Ms. Isgur recently worked as a spokeswoman for the Justice Department, including for Jeff Sessions, the former attorney general whom President Trump fired in November, and for Rod J. Rosenstein, the deputy attorney general who has overseen the special counsel’s Russia investigation. She sent a goodbye email from her Justice Department account on Friday.

She previously worked as a deputy campaign manager for Carly Fiorina, a Republican who ran for president during the 2016 election.

Ms. Isgur was critical of Mr. Trump during the 2016 primaries and has also been critical of CNN, including complaining that the network was excluding Ms. Fiorina from a presidential debate. And years ago she retweeted a comment from a conservative news outlet that referred to her new employer as the “Clinton News Network.”
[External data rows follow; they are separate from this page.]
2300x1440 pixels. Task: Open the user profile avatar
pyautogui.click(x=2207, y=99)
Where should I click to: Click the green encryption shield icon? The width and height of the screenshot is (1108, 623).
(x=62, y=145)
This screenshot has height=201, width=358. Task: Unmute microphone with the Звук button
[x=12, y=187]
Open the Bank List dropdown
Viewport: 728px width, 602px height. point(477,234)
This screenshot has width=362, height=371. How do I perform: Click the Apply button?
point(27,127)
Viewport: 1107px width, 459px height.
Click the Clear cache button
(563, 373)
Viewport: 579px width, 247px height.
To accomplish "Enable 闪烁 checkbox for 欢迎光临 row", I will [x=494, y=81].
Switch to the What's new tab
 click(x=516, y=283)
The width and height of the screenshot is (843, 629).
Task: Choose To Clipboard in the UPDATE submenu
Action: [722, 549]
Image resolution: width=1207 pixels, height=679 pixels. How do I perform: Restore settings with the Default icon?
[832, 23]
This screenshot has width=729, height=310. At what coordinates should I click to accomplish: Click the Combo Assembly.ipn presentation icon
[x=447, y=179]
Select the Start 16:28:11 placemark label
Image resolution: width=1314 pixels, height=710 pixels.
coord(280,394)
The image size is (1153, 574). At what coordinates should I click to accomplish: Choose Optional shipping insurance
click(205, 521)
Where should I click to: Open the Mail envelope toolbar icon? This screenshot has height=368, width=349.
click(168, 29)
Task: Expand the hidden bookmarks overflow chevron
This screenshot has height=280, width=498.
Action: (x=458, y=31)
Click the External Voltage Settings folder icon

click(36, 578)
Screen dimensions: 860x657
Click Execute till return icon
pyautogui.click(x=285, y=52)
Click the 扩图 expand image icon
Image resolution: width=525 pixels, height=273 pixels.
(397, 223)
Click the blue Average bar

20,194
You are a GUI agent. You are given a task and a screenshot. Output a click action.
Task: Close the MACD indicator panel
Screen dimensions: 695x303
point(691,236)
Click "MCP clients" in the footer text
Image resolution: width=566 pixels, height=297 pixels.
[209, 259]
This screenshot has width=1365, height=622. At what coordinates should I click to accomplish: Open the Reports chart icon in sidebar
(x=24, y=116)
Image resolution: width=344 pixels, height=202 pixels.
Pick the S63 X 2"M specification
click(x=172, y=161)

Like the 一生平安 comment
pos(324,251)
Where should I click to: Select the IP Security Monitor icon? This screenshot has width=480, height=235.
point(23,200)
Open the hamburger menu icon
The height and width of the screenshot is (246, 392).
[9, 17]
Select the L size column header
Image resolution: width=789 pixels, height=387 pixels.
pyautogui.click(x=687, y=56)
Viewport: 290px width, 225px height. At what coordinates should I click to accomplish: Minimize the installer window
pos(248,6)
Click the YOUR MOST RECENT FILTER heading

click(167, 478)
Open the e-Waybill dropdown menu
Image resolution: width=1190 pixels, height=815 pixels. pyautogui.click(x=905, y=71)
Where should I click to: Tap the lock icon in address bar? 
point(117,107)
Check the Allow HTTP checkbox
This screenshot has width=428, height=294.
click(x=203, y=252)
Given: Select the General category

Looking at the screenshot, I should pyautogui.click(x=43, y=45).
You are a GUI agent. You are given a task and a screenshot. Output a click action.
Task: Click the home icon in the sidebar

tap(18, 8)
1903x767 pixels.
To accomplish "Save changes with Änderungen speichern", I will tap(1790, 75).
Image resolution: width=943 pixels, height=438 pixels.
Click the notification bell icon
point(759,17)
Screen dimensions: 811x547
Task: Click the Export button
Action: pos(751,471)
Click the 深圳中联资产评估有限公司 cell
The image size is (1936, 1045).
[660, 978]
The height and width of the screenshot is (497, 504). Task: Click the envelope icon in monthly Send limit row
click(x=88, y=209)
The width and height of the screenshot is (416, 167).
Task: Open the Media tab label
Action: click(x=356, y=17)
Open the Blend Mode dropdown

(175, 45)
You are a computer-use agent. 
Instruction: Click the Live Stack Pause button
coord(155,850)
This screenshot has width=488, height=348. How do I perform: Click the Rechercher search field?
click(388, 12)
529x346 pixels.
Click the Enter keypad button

Mr. Feist’s memo on Wednesday came after a flurry of concern — and in some cases, deep frustration — voiced by members of the network’s political staff, according to two people familiar with the complaints. The memo was co-signed by two senior CNN executives, David Chalian and Virginia Moseley.

CNN has previously showed a willingness to hire employees from conservative-leaning news outlets and organizations, arguing that ideological diversity is helpful in ensuring robust coverage. Kaitlan Collins, one of the network’s rising star White House correspondents, was hired from The Daily Caller in 2017.

But the network is a frequent target of Mr. Trump and his allies, and its journalists have faced threats of physical violence, including a pipe bomb mailed to its Manhattan headquarters last year.

Frank Sesno, a former CNN White House correspondent who now works as the director of George Washington University’s School of Media and Public Affairs, said that there had long been a “revolving door” between politics and news outlets. But political aides typically have a “cooling-off period” between jobs and Ms. Isgur’s quick transition is unusual, he added.

He said CNN should clarify what Ms. Isgur’s role would be. “It’s one thing if you have somebody on staff whom you can consult, and it’s another thing if they are editing your copy,” he said. “Pretty big difference.”

CNN declined to comment on Wednesday. The memo from Mr. Feist said that Ms. Isgur would help “organize and communicate between news gathering, digital and television” arms of the network, which has a sprawling news operation.

Ms. Isgur did not respond to an email and a phone request for comment.

Some prominent journalists have forged careers in news after working in politics, including George Stephanopoulos, who was hired as a contributing correspondent for ABC News in 1996 after serving as one of President Bill Clinton’s closest advisers.

His move from the Clinton White House to ABC News — initially as a partisan member of a Sunday political panel, who would also do some reporting — raised hackles inside and outside the network at the time. He has since risen to become the network’s chief anchor and a host of “Good Morning America.”

And the road from political strategist to political pundit is well traveled on both sides of the aisle.

After Karl Rove left President George W. Bush’s administration, he joined Fox News as an analyst. David Axelrod, the chief political strategist for both of President Barack Obama’s campaigns, was hired by NBC News as an analyst in 2013, and has since moved to CNN.

More recently, in 2016, CNN announced that it had hired Corey Lewandowski as a paid contributor, days after Mr. Lewandowski was fired as a campaign manager for Mr. Trump. He later resigned. The network also severed ties with Donna Brazile, a veteran Democratic operative turned analyst, after it emerged that she had shared questions from a CNN-sponsored event with friends on Hillary Clinton’s campaign.

But Ms. Isgur is joining the network as a political editor, not a pundit, and departing an administration in which the president routinely criticizes the news media, including CNN.

Mr. Sesno said the “hostile environment” had created an additional perceptual problem.

“To bring someone from that administration requires a clear statement that that person does not share that disdain for the industry they are entering,” he said. “And that their real commitment is to journalism, truth and the public.”